In WHO’s autumn strategy for COVID-19 released on Tuesday, the U.N. health agency called for measures including a second booster dose for anyone with weak immune systems aged 5 and over, promoting mask-wearing indoors and on public transportation and better ventilation in places including schools and offices.

Kluge said southern hemisphere countries were currently experiencing a very active flu season, that combined with COVID, was straining health systems. “We are likely to see a similar scenario in the northern hemisphere,” Kluge said, warning that increased pressure could lead to business, travel and school chaos. He urged people to make their own decisions, even in countries where authorities have largely abandoned coronavirus restrictions. “We’re all aware of the tools we have to keep ourselves safe, assess our level of risk and take the necessary steps to protect others if we get infected,” Kluge said. “Just because a mask isn’t mandated doesn’t mean it’s prohibited.”

Health Minister Koca emphasized the importance of vaccination as protection against COVID-19. Since the beginning of its vaccination program in January 2021, Turkey has administered more than 148 million doses. While more than 53 million people now have two doses of vaccine, another 27.8 million were administered their third doses. Authorities repeatedly call the public not to neglect their booster shots as vaccines wear out in months, requiring a new shot to restore efficiency.

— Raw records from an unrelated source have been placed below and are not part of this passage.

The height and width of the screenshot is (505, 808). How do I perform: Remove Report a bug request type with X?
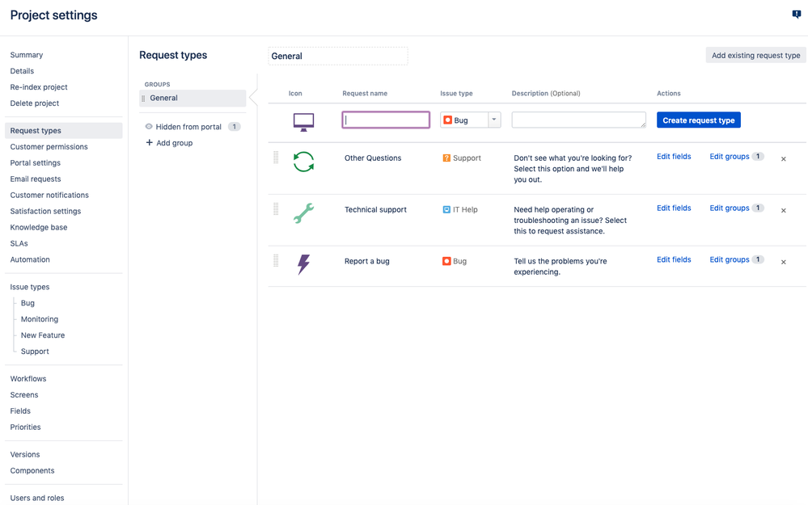(783, 262)
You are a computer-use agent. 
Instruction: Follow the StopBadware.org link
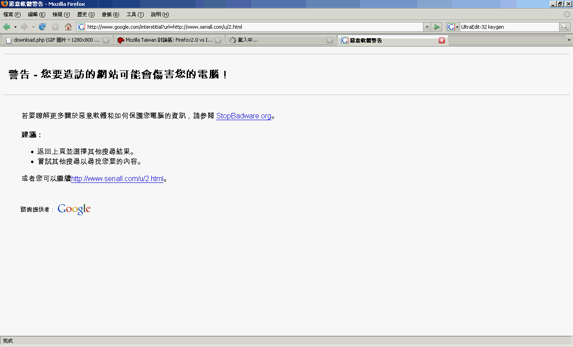(244, 116)
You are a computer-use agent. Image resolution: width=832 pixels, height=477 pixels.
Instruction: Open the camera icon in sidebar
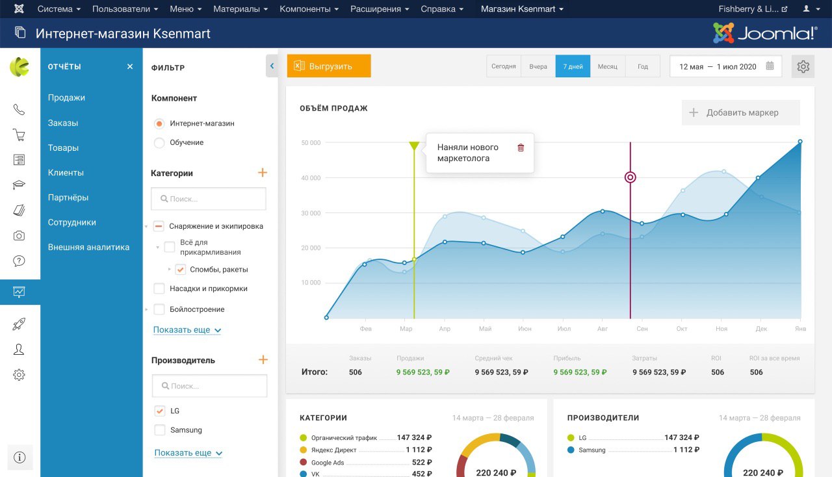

“All citizens, particularly those aged 50 and above and people in risk groups, should be sensitive and should absolutely receive their reminder doses. People in the same risk groups, those with chronic illnesses, are also advised to wear protective masks in crowded environments,” he said. Koca also recommended Turkovac, the country’s domestically developed vaccine for those seeking inoculation, citing its efficiency.